Druckfarben aurait pu être de ces groupes qui refont vivre le glorieux passé en s’incarnant dans le répertoire de grandes formations du prog. Si le quintet de Toronto a emprunté cette voie au début de sa carrière c’est pour mieux rendre hommage à cette musique qui l’a fait vibrer tout en étant un apprentissage exigeant du travail de groupe. Grand bien a pris le quintet d’oser le saut dans la composition avec un premier album éponyme confirmant les choix des canadiens. Avec cette belle pochette rappelant celle de "Fragile" du grand Yes "Second Sound" est l’occasion de répondre à certaines interrogations quant à la capacité du groupe à exceller au-delà de son premier essai.

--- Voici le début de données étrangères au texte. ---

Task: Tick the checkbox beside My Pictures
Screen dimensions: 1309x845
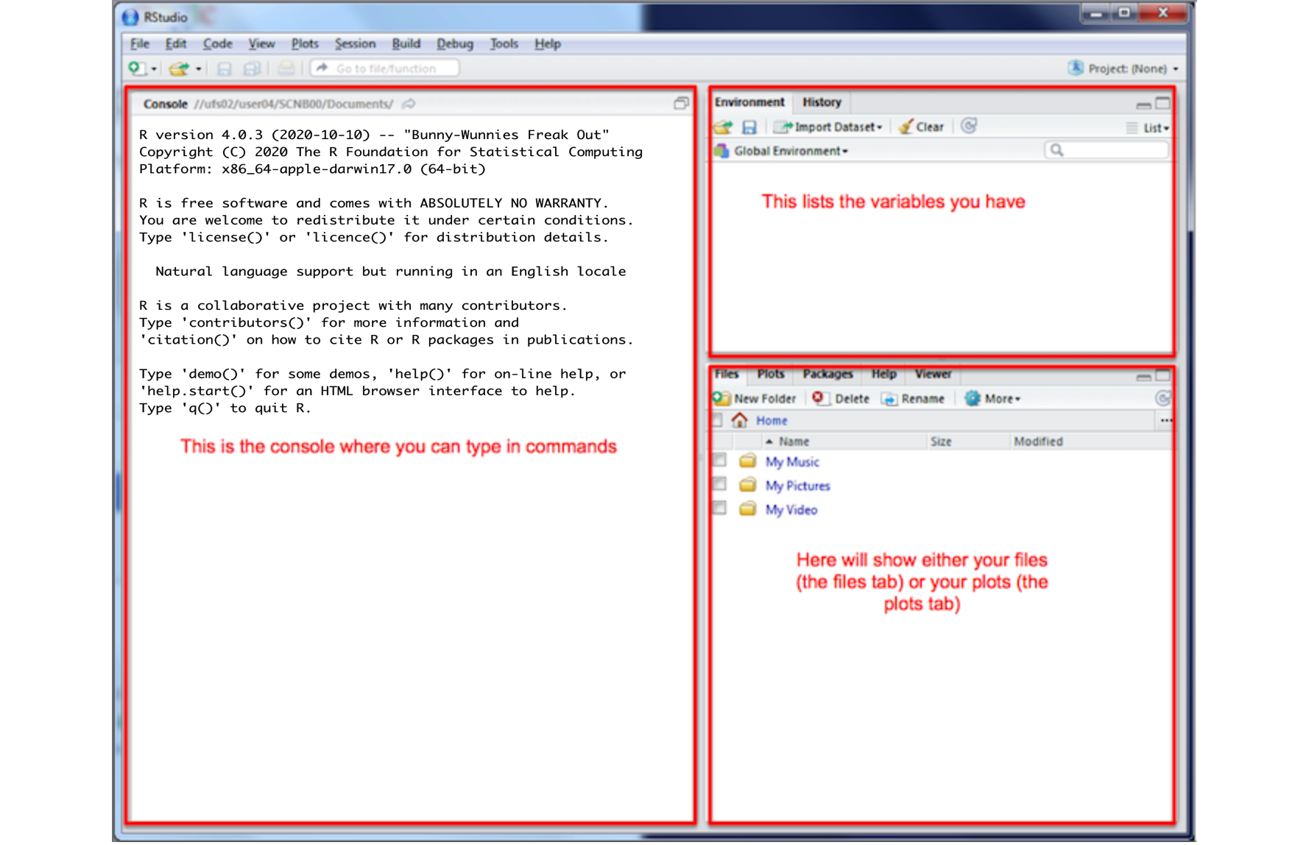Action: click(719, 484)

"Second Sound" reprend les fondamentaux de "Druckfarben" avec ce rock progressif très varié et richement doté en termes de technique et de mélodie. L’assurance acquise par la formation tout au long de ces années s’exprime ici par une audace accrue dans l’exigence de finition et la splendeur des textures vocales (‘Another Day’ par exemple). Les morceaux sont en moyenne plus longs que dans le précédent disque et offrent des développements encore plus progressifs tout en assurant la parfaite fluidité des parties. Du très bel ouvrage pour la totalité des huit titres et une insolence à composer dans la complexité sans empêcher la rapide immersion dans le corps des morceaux. Ce savant dosage assure la fraicheur des nombreuses écoutes répétées, toujours révélatrices de détails et d’intelligence de composition.

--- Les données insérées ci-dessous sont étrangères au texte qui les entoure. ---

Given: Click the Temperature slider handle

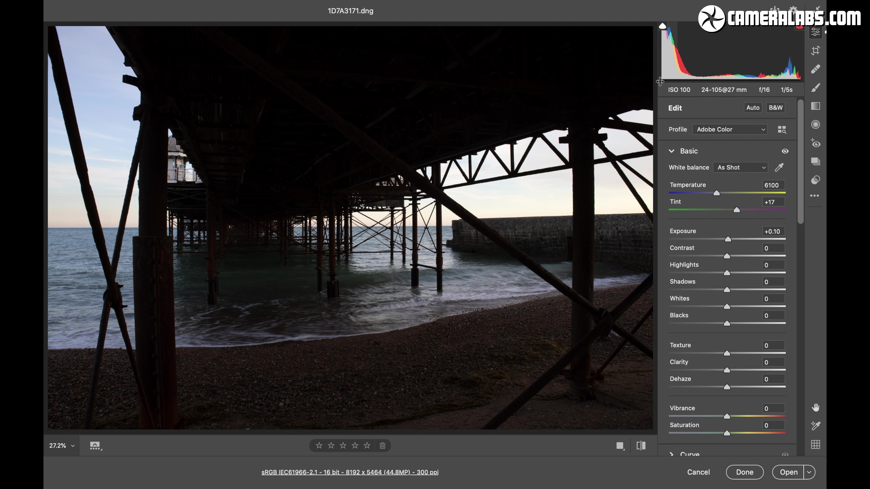Looking at the screenshot, I should click(716, 193).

Avec ses sept premiers titres ce "Second Sound" a déjà remporté une adhésion franche et indiscutable. Mais c’était sans compter avec les ambitions débridées des canadiens qui s’offrent l’outrecuidance d’un final épique venant mettre tout le monde d’accord. ‘Second Sound’ s’introduit et son conclut sur un mode qu’affectionne Druckfarben avec une forte empreinte jazz-rock (presque dregsienne) portée par un violon autoritaire. De nombreuses parties dans ce monument jubilatoire qui possède des points communs avec l’approche de Spock’s Beard. D’abord la lente montée qui trouvera son paroxysme sur un refrain solaire puis une incursion plus folk pour aboutir sur un passage de pop britannique. Le liant de ces parties puise autant dans le calme lyrique, transmis notamment par la guitare d’Ed Bernhard, que la joute instrumentale parfaitement emmenée par la maîtrise époustouflante des musiciens.

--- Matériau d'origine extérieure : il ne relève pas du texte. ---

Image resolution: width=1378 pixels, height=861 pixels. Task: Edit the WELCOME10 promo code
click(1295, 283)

Avec ce disque Druckfarben reste très marqué par le rock progressif des années 70, mais comment ne pas être influencé par cette époque où tout ou presque à été tenté. "Second Sound" est un disque qui montre un groupe plein d’engagement sur ses propres capacités à donner une interprétation moderne de ses influences. Si les canadiens poursuivent leur ascension avec la même qualité tout en ajoutant un soupçon d’identité alors le prochain disque risque fort d’être incontournable.